Top of INPUT DATA

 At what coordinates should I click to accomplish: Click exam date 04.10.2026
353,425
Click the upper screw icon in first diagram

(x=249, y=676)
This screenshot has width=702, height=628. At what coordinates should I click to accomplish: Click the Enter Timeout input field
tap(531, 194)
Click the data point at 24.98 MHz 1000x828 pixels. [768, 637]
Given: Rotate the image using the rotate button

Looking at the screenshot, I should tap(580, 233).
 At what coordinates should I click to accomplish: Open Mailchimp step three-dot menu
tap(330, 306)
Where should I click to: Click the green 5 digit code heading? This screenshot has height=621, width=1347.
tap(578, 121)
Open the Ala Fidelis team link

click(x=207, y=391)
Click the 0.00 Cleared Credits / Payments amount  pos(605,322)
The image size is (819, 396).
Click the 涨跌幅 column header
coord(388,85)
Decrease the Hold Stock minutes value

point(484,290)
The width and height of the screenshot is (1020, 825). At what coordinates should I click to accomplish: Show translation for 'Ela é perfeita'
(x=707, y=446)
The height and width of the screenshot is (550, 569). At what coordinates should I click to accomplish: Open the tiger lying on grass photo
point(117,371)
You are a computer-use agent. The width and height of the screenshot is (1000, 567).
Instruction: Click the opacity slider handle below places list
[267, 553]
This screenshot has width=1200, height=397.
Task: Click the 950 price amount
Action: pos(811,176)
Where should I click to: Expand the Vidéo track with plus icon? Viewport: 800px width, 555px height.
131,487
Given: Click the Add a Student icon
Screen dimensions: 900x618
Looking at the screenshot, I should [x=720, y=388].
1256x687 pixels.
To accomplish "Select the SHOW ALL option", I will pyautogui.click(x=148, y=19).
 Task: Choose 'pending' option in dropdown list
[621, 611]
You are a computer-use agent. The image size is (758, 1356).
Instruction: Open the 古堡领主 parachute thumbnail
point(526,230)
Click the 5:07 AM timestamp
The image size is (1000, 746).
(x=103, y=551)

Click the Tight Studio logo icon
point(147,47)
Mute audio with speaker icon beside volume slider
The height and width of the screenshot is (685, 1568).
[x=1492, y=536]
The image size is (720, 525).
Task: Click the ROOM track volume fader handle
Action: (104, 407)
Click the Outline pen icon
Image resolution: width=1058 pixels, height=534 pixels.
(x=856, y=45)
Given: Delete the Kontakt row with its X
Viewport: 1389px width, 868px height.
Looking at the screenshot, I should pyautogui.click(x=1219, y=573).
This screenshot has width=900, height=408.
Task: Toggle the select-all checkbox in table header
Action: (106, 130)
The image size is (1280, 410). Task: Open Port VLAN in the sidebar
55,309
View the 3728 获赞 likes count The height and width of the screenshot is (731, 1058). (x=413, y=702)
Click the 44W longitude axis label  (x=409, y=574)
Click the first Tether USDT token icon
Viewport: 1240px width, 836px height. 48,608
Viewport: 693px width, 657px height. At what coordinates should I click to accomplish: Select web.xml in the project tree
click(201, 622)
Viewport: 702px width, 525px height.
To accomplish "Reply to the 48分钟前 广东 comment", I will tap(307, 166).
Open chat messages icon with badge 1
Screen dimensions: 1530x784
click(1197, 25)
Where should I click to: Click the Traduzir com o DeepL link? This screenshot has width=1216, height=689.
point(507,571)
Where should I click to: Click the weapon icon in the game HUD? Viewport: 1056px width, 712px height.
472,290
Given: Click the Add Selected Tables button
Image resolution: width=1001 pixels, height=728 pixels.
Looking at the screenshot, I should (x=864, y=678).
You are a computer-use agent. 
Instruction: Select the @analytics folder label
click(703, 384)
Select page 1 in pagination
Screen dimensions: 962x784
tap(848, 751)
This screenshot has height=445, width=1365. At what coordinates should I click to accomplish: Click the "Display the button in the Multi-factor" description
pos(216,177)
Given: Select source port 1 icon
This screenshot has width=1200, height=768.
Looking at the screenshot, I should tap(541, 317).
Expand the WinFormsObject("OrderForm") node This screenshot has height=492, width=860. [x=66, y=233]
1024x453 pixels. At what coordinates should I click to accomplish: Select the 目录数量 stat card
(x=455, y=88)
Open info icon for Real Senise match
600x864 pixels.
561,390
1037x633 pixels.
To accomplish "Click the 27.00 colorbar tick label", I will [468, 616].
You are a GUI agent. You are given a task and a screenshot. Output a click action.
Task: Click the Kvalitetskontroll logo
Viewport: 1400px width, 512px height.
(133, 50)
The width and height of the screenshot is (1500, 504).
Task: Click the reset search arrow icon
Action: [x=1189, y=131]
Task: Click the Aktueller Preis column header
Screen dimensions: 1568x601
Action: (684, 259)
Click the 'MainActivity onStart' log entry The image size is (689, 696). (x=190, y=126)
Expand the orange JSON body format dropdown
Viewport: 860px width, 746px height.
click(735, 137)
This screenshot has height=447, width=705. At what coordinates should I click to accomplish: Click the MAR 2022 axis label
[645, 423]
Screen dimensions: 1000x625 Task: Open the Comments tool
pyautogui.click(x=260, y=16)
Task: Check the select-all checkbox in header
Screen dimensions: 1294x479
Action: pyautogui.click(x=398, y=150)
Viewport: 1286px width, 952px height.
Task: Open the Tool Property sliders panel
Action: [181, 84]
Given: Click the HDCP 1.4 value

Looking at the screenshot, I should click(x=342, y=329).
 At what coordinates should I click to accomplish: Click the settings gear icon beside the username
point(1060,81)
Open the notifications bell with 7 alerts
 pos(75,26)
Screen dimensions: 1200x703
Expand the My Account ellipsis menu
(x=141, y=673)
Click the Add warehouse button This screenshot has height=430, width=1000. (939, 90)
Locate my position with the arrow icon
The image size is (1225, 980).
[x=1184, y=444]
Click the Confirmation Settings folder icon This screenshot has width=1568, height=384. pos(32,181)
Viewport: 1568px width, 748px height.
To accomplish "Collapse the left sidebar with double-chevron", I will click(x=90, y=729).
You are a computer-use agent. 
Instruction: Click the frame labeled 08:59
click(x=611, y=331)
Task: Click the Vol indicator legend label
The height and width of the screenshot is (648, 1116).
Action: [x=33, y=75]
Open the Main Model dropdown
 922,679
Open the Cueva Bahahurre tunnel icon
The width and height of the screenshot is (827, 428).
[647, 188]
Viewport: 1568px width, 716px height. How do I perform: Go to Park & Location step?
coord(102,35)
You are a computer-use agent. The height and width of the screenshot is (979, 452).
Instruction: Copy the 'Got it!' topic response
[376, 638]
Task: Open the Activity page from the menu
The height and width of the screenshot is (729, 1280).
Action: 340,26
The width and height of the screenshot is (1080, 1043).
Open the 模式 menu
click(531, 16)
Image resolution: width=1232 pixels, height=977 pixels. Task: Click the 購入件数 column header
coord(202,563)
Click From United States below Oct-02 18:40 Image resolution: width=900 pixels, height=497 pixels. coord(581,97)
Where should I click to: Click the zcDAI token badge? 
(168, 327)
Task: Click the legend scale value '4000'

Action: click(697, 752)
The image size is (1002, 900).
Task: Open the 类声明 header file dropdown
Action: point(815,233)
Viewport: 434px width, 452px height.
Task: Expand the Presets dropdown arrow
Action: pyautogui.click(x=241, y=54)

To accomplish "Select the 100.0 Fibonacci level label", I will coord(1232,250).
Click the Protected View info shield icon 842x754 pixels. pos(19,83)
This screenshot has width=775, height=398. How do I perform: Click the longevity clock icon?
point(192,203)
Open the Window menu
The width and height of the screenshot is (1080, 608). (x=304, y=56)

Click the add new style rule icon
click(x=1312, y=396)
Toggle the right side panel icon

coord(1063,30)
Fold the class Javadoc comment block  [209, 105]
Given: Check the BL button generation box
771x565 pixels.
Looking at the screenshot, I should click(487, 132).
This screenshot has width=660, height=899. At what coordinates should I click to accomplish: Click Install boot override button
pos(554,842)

Bottom of INPUT DATA

WHAT THE TASK ASKS
In the entries above, find each line with "agent" and list it.

RESULT
You are a computer-use agent. The width and height of the screenshot is (1000, 567).
You are a computer-use agent. The image size is (758, 1356).
You are a computer-use agent. 
You are a GUI agent. You are given a task and a screenshot. Output a click action.
You are a computer-use agent. 
You are a computer-use agent. The height and width of the screenshot is (979, 452).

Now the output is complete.